◆ PROBLEM REQUIREMENTS: Your task is to find every line of the data that holds the string "size" and copy it.

**** SOURCE RECORDS ****

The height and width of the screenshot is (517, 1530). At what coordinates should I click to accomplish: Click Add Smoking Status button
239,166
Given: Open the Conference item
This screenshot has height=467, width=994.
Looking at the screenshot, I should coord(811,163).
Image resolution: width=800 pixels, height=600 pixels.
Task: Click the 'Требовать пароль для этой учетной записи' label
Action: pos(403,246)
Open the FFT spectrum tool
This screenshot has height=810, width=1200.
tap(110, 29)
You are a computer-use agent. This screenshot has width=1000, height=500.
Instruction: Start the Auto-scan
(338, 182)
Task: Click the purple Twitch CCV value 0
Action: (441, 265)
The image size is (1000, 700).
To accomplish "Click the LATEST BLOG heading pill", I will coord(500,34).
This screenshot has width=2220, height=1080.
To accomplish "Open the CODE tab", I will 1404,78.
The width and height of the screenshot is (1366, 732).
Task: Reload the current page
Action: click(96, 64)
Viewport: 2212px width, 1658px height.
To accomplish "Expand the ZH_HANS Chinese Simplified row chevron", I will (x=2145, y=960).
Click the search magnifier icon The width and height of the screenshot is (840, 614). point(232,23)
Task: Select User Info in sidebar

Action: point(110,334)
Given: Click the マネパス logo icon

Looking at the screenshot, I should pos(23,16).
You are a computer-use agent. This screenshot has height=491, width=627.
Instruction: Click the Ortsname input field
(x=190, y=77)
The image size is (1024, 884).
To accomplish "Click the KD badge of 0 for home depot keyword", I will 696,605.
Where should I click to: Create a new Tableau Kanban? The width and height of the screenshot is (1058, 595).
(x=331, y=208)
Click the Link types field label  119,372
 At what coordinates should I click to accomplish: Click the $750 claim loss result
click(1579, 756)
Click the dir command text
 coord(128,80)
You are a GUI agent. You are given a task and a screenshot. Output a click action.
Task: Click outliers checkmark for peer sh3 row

****

◆ SOLUTION:
The image size is (1000, 700).
The image size is (1024, 884).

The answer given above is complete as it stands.